* Stored records:
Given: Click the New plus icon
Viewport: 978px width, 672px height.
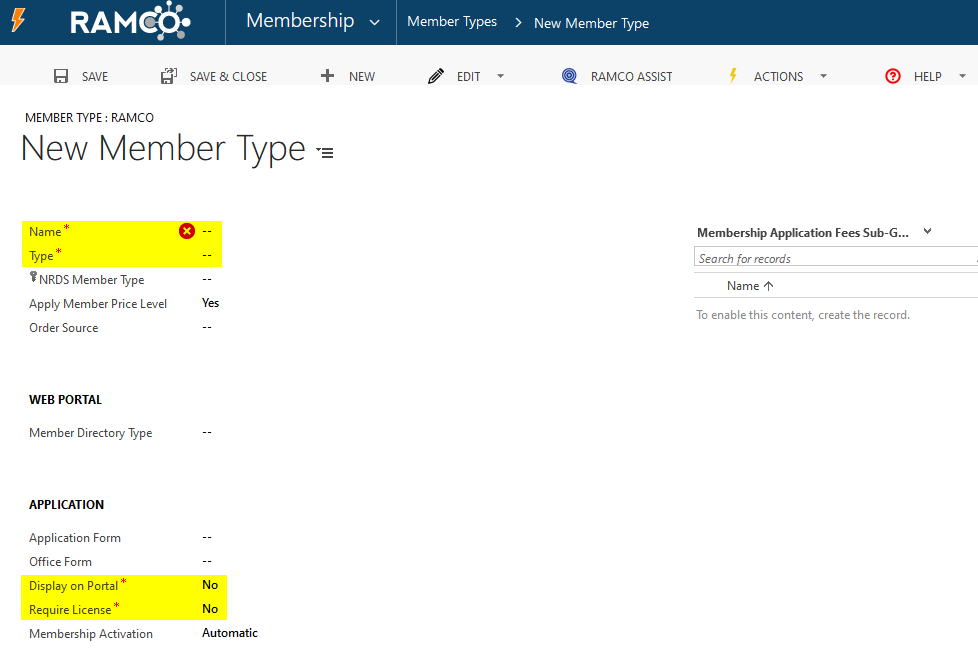Looking at the screenshot, I should pyautogui.click(x=327, y=76).
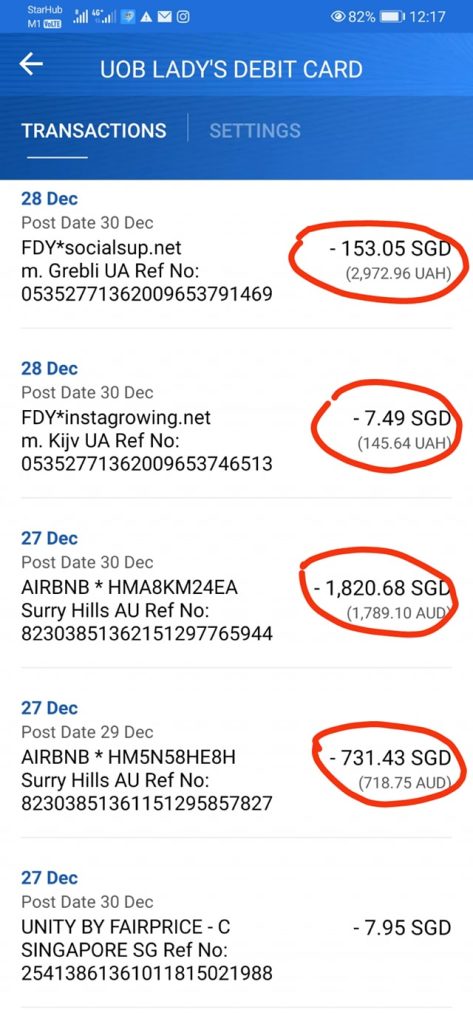Tap the signal strength bars icon
This screenshot has height=1024, width=473.
(80, 17)
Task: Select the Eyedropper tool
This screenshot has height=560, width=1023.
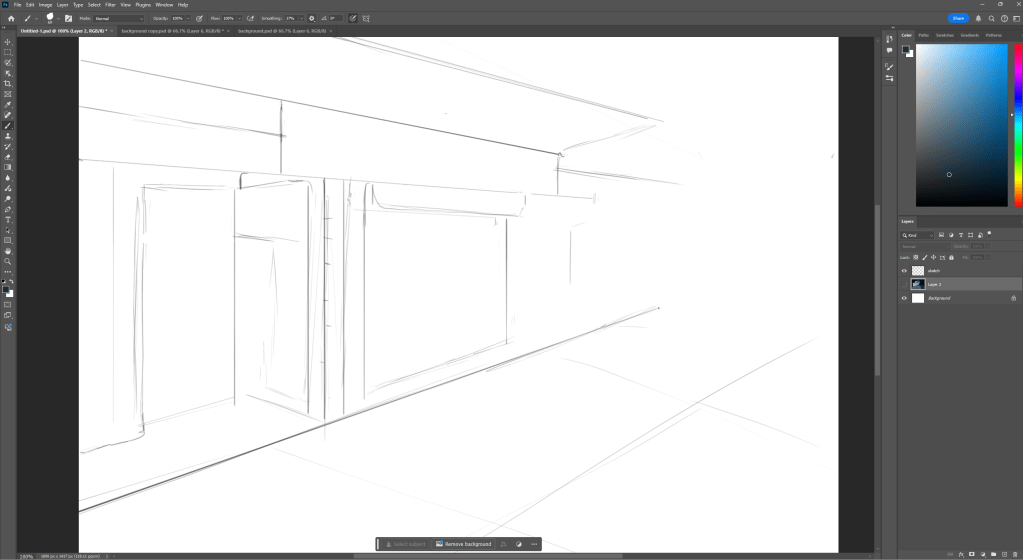Action: (8, 105)
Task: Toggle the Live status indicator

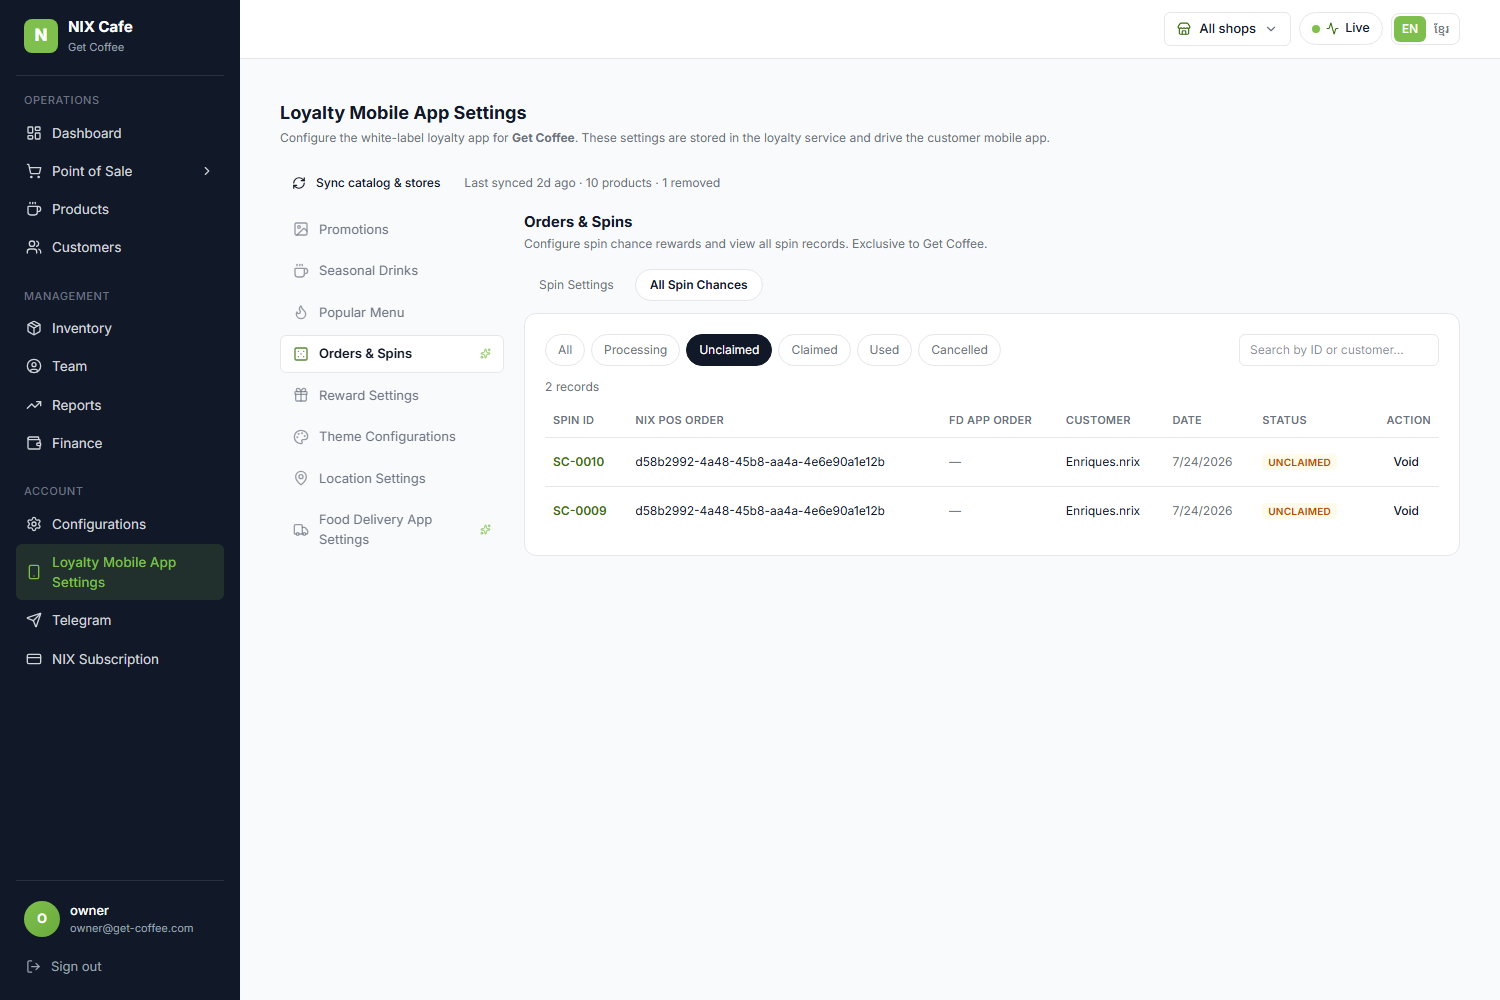Action: pos(1341,28)
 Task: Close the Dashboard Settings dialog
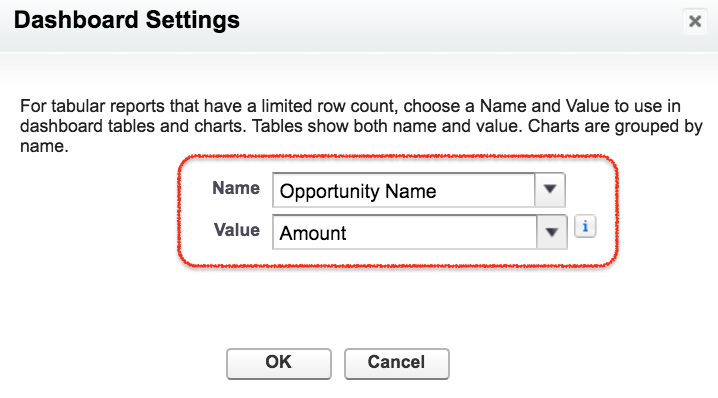[695, 21]
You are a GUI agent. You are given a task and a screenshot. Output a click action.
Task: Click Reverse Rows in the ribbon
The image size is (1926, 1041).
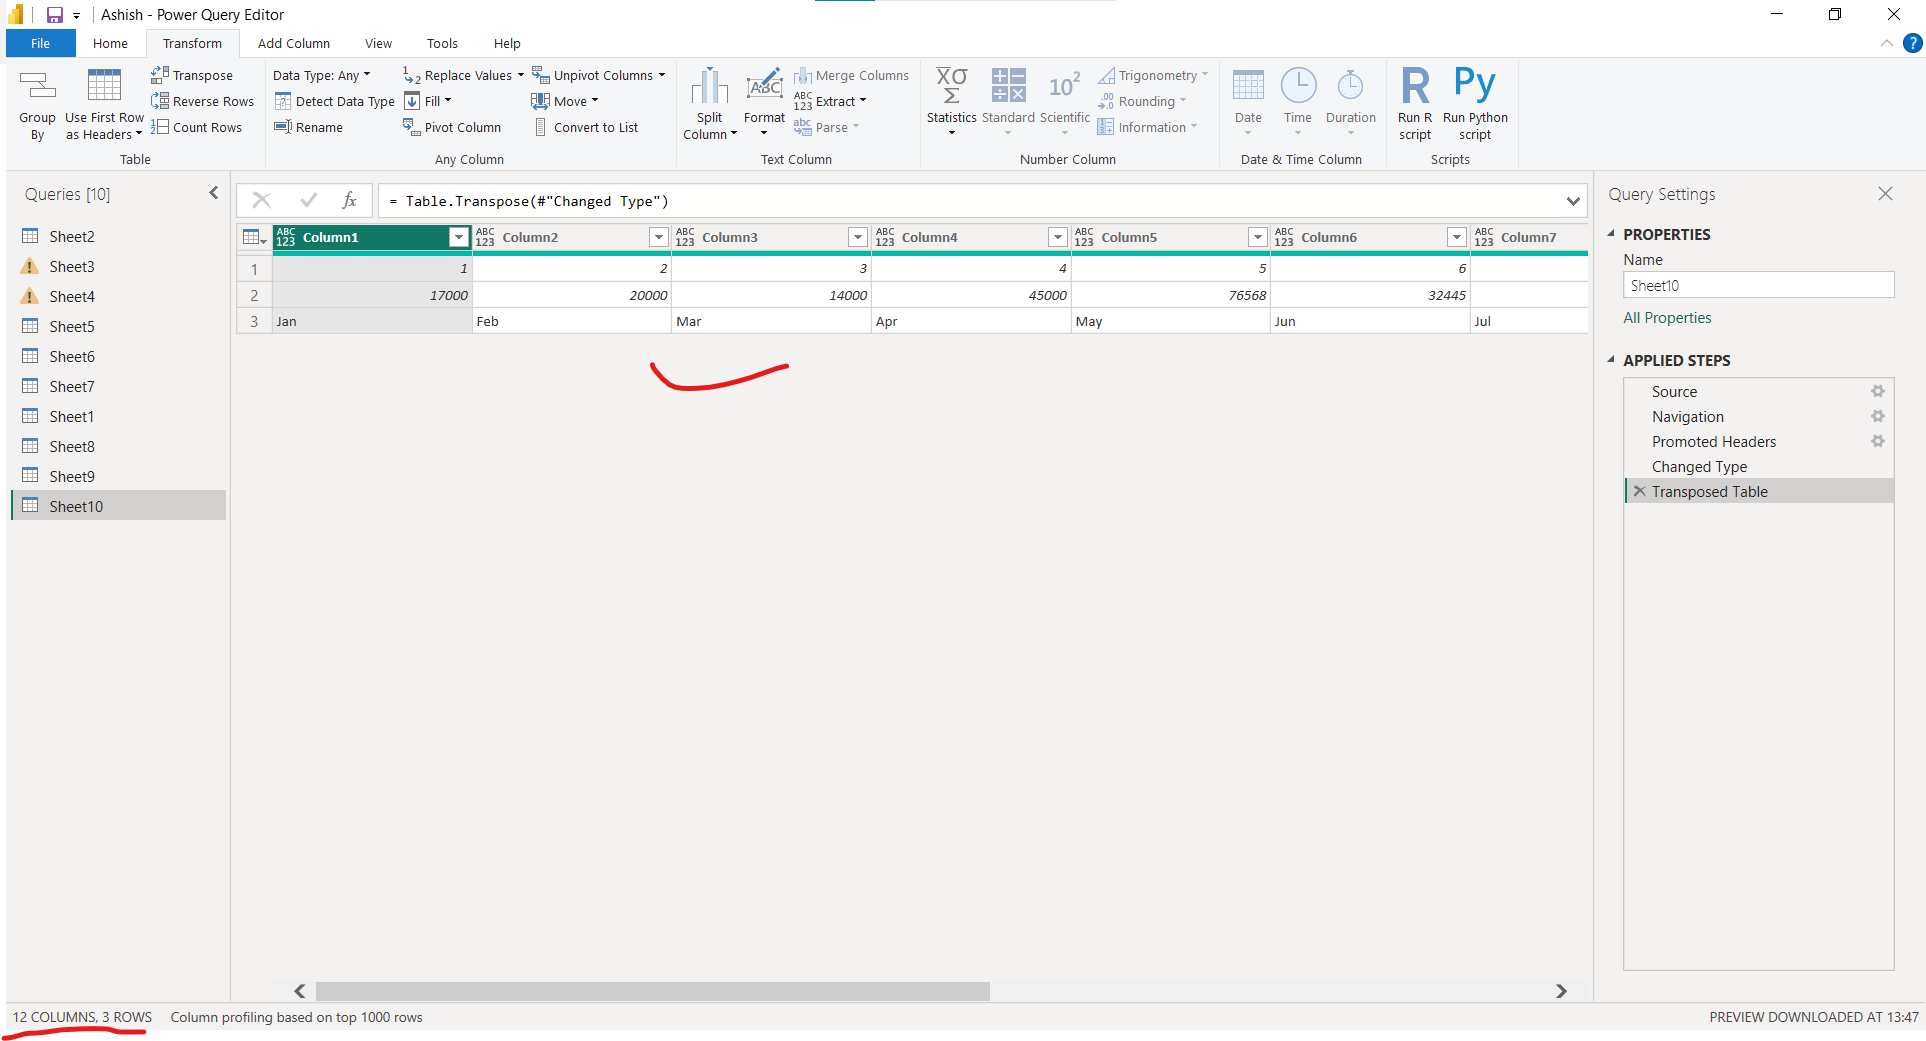[x=202, y=101]
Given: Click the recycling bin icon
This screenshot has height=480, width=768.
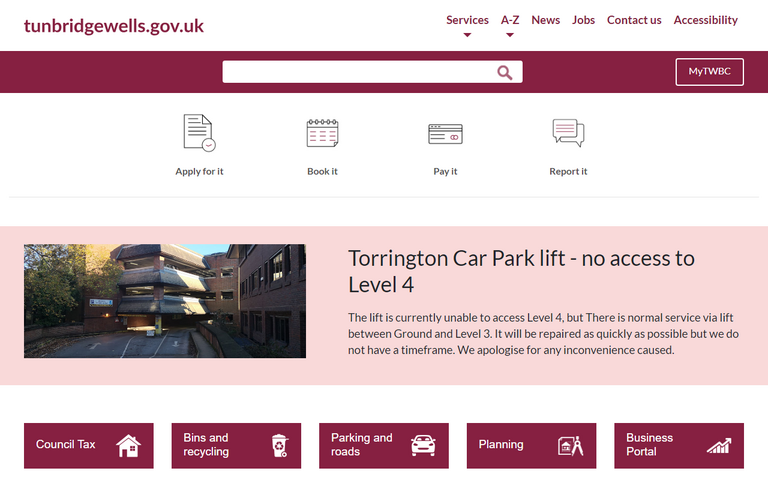Looking at the screenshot, I should pos(279,446).
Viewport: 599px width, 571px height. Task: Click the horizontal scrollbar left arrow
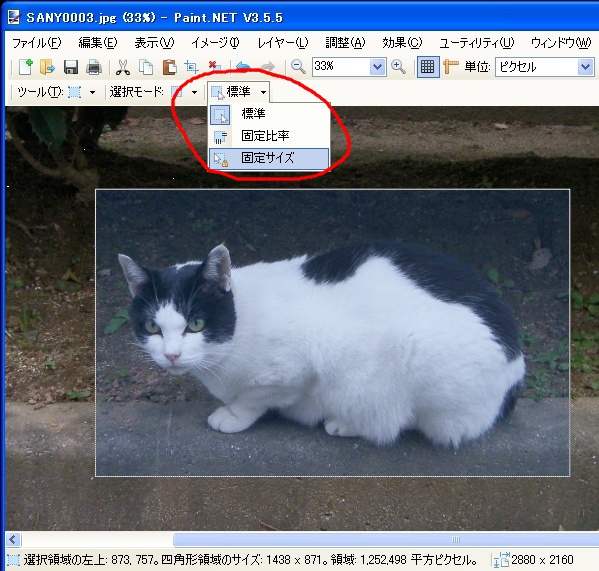coord(13,540)
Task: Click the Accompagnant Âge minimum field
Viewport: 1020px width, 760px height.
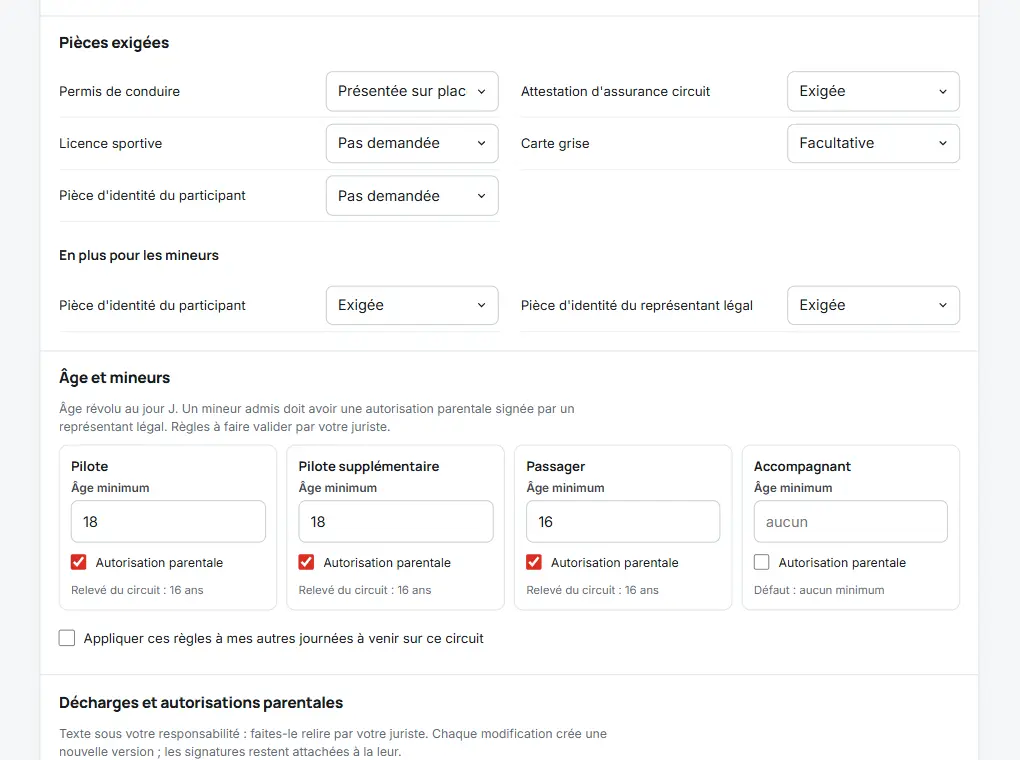Action: tap(850, 521)
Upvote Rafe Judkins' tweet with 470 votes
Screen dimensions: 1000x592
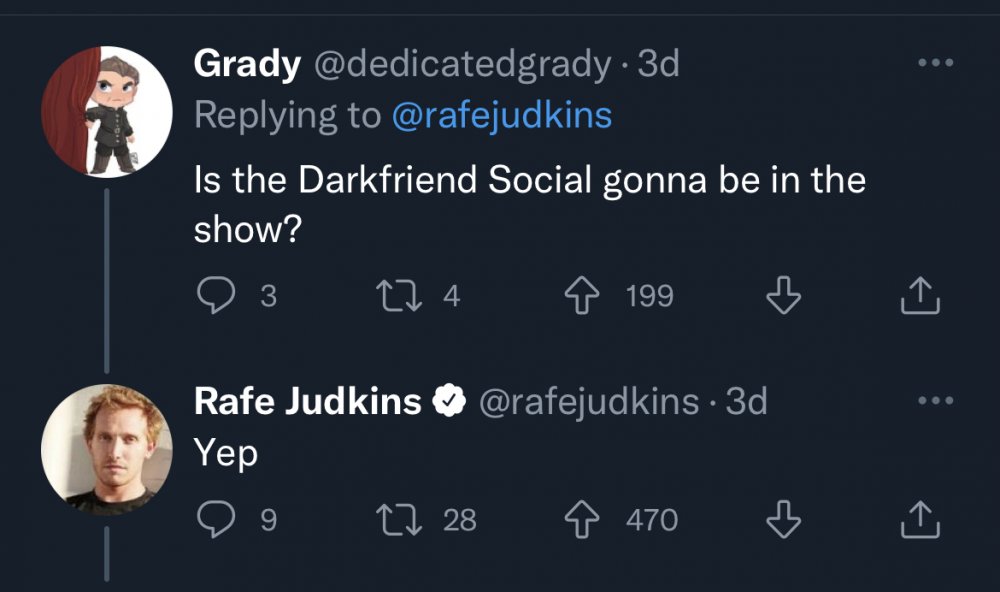tap(585, 520)
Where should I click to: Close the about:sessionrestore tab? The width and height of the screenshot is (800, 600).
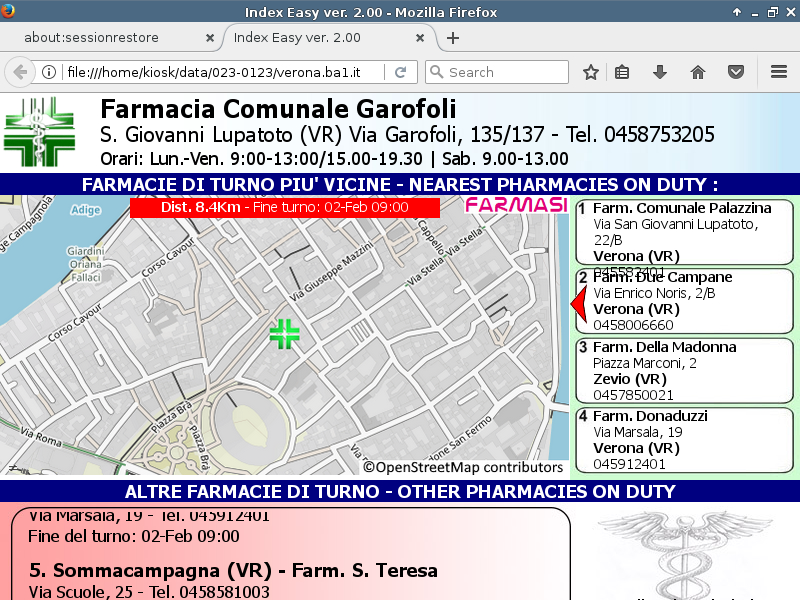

* Task details: Output the entries above exactly. Do not include the pictures.

* Exercise solution:
Given: Click the New plus icon
Viewport: 978px width, 672px height.
Looking at the screenshot, I should pyautogui.click(x=327, y=76).
Tap the signal strength bars icon
This screenshot has height=1024, width=473.
(80, 17)
Task: Select the Eyedropper tool
This screenshot has height=560, width=1023.
Action: (8, 105)
Task: Toggle the Live status indicator

Action: pos(1341,28)
 Task: Close the Dashboard Settings dialog
[695, 21]
You are a GUI agent. You are given a task and a screenshot. Output a click action.
Task: Click Reverse Rows in the ribbon
The image size is (1926, 1041).
[x=202, y=101]
Given: Click the recycling bin icon
This screenshot has height=480, width=768.
Looking at the screenshot, I should pos(279,446).
Viewport: 599px width, 571px height. Task: Click the horizontal scrollbar left arrow
coord(13,540)
Task: Click the Accompagnant Âge minimum field
Viewport: 1020px width, 760px height.
Action: tap(850, 521)
Upvote Rafe Judkins' tweet with 470 votes
Screen dimensions: 1000x592
tap(585, 520)
Where should I click to: Close the about:sessionrestore tab? The width and height of the screenshot is (800, 600).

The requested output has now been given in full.